The 24-year-old worked at a gas agency in the town not far from his house and helped his parents out with some land they own.
Police sources also said that there are no known antecedents before he went missing in 2021. The family had made appeals for him to return home. “Even the police told us that we should try to convince him to come back. But he never made contact and we had no way of reaching him,” his father Abdul Hameed Bhat said.
However, the police’s official statement after the encounter states that both militants were “categorised terrorists and part of groups involved in several terror crime cases including attacks on police/security forces and civilian atrocities”.
Bhat, or Rayees Veeri as he was locally called, had been running the web portal just from a laptop over the last four to five years. He had a BA from IGNOU and no formal training in journalism. “It was just something he was interested in,” his brother said, “Enough to carry his identity card even to his death.”
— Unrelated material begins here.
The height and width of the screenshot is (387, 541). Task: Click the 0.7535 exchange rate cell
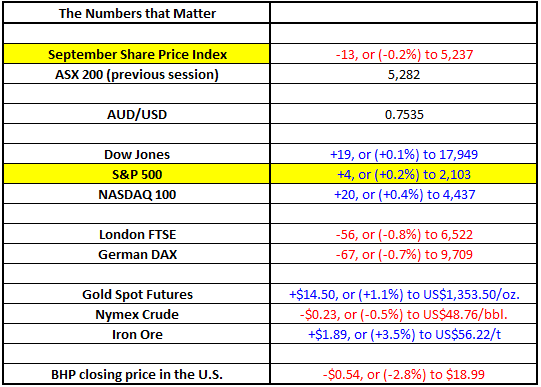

None of his colleagues were present at the house Thursday. Only close family members were allowed at the funeral at Handwara in accordance with the J&K police policy of not handing over militants’ bodies to their families. “He was the most polite and hardworking person in all of this village. We could have never imagined him taking the path he did,” his uncle Ghulam Hassan Ganai said. He said that he would tease Bhat about not going to the mosque other than the congregational Friday prayers. Sartaj added: “No family wants to see their children dying. Eventually an individual’s decisions are his own.”